Die Liebe zwischen Owen (Kevin McKidd) und Cristina (Sandra Oh) hat - Hunt selbst zufolge - sehr unter dem „Käfig“ gelitten, den die Ehe für ihre zwischenmenschliche Verbindung bedeutet hatte. Die Scheidung, die für Beziehungen normalerweise das Ende bedeutet, stellt ausnahmsweise einen befreienden Neubeginn dar. Wie bei einem Phoenix, der seinen aufgezehrten Körper schließlich in Asche zerfallen lässt, um daraus neue Lebenskraft zu ziehen, kann sich die Liebe zwischen Yang und Hunt nun von allen Verwerfungen und Altlasten der Vergangenheit befreien, um in der Zukunft wieder eine Chance zu haben.

Motorrad-Einerlei

Nach einer Massenkarambolage werden gleich mehrere Mitglieder einer Motorradgang in das Seattle Grace eingeliefert. Diese Storyline profitiert eindeutig durch die unverwechselbare Erscheinung der Dale Dickey (Breaking Bad, True Blood) als Mrs „My body is 85 percent metal“ Gasoline.
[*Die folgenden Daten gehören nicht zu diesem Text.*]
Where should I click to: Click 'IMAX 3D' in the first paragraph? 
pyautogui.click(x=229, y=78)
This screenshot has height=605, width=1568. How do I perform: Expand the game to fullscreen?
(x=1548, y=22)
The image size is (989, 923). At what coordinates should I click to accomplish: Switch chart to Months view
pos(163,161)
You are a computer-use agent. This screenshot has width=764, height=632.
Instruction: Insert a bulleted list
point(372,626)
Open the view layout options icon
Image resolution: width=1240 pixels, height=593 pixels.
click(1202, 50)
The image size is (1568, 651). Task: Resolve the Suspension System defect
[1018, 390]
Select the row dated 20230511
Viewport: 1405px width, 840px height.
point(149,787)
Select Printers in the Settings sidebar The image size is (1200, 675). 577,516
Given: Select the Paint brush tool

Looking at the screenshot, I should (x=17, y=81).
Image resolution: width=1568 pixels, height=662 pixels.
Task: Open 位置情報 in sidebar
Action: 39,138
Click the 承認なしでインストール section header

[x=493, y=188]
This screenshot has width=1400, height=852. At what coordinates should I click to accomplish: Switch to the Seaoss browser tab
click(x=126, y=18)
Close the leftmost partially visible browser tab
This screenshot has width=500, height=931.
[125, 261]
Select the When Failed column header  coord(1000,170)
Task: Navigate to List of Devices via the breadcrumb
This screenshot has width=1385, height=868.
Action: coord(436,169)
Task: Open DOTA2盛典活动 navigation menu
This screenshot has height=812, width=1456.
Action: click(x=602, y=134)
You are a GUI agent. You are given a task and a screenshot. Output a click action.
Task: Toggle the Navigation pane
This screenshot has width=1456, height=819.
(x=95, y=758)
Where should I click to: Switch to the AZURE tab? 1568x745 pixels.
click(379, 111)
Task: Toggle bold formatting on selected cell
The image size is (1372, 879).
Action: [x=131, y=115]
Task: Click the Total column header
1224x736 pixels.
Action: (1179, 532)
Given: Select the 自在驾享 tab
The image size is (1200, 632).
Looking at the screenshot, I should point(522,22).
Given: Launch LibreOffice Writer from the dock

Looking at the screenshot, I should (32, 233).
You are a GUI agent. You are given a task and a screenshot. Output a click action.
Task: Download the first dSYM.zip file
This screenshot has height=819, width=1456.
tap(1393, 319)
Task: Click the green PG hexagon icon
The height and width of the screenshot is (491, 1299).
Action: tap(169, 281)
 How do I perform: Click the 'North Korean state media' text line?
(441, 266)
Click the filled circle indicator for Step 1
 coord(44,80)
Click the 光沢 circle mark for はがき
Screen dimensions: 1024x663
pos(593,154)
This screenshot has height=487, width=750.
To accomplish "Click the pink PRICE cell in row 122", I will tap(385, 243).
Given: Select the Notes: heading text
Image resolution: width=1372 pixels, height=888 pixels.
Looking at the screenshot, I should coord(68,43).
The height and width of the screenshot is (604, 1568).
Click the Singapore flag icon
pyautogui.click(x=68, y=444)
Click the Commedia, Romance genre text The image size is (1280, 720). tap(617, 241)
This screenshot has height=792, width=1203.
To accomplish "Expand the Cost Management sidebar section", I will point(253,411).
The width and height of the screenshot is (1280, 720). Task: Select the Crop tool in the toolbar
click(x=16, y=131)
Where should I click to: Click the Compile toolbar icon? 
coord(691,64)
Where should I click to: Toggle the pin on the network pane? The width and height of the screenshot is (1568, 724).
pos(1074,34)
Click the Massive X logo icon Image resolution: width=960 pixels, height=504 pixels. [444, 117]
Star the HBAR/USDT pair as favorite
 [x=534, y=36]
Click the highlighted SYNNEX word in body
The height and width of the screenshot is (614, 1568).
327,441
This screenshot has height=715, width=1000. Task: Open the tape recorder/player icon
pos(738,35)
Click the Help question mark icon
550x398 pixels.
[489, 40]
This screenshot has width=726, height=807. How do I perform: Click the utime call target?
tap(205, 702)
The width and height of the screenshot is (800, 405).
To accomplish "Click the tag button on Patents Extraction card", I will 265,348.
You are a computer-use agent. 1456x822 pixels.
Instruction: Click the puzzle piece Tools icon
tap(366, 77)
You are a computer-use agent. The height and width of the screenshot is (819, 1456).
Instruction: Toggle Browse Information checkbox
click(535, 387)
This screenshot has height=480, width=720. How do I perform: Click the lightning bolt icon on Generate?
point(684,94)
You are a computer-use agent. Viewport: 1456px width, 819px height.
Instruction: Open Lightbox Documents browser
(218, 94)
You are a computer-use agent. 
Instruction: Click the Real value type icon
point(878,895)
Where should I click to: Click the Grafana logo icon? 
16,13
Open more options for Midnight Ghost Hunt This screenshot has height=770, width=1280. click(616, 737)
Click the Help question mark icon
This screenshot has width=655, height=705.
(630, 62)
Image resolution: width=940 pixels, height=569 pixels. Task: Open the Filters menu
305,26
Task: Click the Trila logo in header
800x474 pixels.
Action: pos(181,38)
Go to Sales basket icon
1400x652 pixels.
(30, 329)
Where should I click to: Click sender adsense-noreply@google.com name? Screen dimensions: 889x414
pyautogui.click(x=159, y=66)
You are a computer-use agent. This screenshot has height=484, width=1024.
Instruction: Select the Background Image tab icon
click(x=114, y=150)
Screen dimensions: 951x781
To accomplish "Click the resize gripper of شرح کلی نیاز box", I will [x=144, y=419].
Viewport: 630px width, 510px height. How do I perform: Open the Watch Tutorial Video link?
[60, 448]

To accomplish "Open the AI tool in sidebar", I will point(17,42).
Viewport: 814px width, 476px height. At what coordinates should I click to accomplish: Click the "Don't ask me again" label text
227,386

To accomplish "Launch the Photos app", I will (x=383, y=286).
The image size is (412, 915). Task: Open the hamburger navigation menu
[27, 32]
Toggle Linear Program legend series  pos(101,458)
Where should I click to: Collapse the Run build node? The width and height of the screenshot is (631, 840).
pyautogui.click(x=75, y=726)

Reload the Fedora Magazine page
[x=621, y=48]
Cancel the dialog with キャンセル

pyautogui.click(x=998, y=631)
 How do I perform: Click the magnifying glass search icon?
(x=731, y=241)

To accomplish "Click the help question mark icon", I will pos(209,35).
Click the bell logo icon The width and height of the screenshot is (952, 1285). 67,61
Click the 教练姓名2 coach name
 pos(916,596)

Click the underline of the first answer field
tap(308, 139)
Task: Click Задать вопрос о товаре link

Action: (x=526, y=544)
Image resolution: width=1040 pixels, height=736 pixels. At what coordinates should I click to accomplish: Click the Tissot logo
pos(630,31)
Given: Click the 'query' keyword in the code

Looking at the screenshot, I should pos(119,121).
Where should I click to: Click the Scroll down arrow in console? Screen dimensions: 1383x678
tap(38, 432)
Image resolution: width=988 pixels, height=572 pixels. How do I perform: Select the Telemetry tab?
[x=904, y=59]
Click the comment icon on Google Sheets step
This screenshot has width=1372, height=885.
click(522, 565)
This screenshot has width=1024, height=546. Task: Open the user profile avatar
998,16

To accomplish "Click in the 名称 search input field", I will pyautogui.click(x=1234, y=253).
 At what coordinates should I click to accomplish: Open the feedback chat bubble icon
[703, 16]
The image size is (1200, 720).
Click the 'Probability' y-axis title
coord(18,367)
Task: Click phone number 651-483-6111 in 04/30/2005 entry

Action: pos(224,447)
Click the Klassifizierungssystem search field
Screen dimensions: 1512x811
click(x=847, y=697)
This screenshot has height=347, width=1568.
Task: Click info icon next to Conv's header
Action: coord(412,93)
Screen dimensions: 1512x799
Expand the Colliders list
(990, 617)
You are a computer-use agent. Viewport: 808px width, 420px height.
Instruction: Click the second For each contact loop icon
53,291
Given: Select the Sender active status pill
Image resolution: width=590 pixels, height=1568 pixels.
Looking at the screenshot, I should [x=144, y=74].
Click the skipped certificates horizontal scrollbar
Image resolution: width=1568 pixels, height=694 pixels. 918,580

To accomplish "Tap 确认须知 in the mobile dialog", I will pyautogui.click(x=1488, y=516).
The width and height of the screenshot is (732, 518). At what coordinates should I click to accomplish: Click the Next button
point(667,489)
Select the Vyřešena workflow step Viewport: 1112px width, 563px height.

Doch damit sind die positiven Merkmale dieses Handlungsstranges bereits erschöpft. Die Rocker sind so eindimensional wie die Geschichte, die um sie herum erzählt wird. Dass sich hinter den harten Bikern am Ende doch Menschen mit großen Herzen verbergen, ist nicht nur vorhersehbar, sondern wirkt darüber hinaus wie ein kitschiges Promotionvideo für mehr Toleranz im Alltag.

Integration der Neuen

In der Episode Things We Said Today dürfen sich Jo Wilson (Camilla Luddington), Shane Ross (Gaius Charles) und Stephanie Edwards (Jerrika Hinton) etwas stärker profilieren. Dabei müssen jedoch alle Assistenzärzte als Anhängsel für einen der altbekannten Chirurgen herhalten.

Das unendliche Hin und Her zwischen April Kepner (Sarah Drew) und Jackson Avery (Jesse Williams) geht nicht nur weiter, sondern beschwört nun indirekt neue Verwirrungen der romantischen Art herauf. Die einen (Team Avery) fallen über einander her, die anderen (Team Kepner) können Missverständnisse aus dem Weg räumen, um sich letztendlich auf kollegiale Platonie zu einigen. Dabei glänzt keiner der beiden Handlungsstränge durch Originalität.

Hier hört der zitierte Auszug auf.